Skoro mowa o personalizacji, to w ofercie jest wiele dodatków. Do najciekawszych należą klimatyzacja dachowa z tyłu, boczna markiza oraz tylny bagażnik na rowery. Jak ktoś planuje użytkowanie zimą, to standardowe ogrzewanie może być opcjonalnie rozszerzone o system grzewczy zasilany gazem lub olejem napędowym. Grand California jest również wyposażana w szereg udogodnień uprzyjemniających urlopowy pobyt na kempingu.
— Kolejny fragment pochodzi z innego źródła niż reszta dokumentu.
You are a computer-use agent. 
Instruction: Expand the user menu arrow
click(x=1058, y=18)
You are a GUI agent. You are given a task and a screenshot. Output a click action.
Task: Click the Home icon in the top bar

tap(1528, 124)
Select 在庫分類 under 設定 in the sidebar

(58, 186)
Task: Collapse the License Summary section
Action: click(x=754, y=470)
Są wśród nich m.in. system fotowoltaiczny, będący wyposażeniem standardowym i zapewniający dodatkową energię elektryczną potrzebną np. do zasilania lodówki, oświetlenia czy uruchomienia własnego telewizora.

sterownik ogrzewania pozwala utrzymywać ciepło w środku podczas postoju

Jakim domem dla mnie i mojej rodziny była California?

5-dniowa wycieczka do Legolandu była wspaniała. California zużyła ok. 10,5 litra ropy na każde 100 km/h przy prędkości przelotowej wynoszącej 120 km/h, a automatyczna skrzynia biegów, elektroniczni asystenci i aktywny tempomat sprawiły, że jazda nią po autostradzie bardziej przypominała kierowanie osobówki niż dużego dostawczaka. Jako dom GC sprawdziła się jeszcze lepiej niż jako środek transportu, ale nie jest to konstrukcja pozbawiona niewielkich wad.

drzwi boczne mają moskitierę

Najbardziej odczuwalną okazał się elektryczny stopień drzwi przesuwnych, który przestał działać od razu po odebraniu samochodu. Rozmowy z innymi użytkownikami tego modelu (a było ich sporo na duńskim kempingu) szybko uświadomiły mi, że to znany problem oprogramowania. Jeden z sąsiadów sprzedał mi nawet patent, jak to naprawić wyciągając przekaźnik pod deską rozdzielczą, ale w moim przypadku to niestety nie pomogło. Poza tym dostęp do wnętrza odbywa się za pomocą drzwi zaprojektowanych do samochodu dostawczego i otwarcie ich może być kłopotliwe dla małych dzieci.

sypialnia w trybie nocnym

W naszej pracy mamy niewątpliwą przyjemność obcować z różnymi najnowszymi samochodami. Większość z nich to różnej maści osobówki, ale czasem trafi się taki rodzynek jak Grand California w wersji 600, która ma DMC 3500 kg i nie wymaga dodatkowych uprawnień poza „zwykłym prawkiem” kat. B. Na szczęście kolos o długości 5986 mm i wysokości 2971 mm jest dla kierującego łagodny jak baranek a po dojechaniu na miejsce okazuje się być niesamowicie wygodnym mieszkaniem.

zapas gazu na cały sezon

Bazowa Grand California kosztuje 289 330 zł netto, czyli  355 876 brutto. Prezentowany egzemplarz ma wszystko (poza ciemną tapicerką) i został wyceniony na 431 951,40 zł.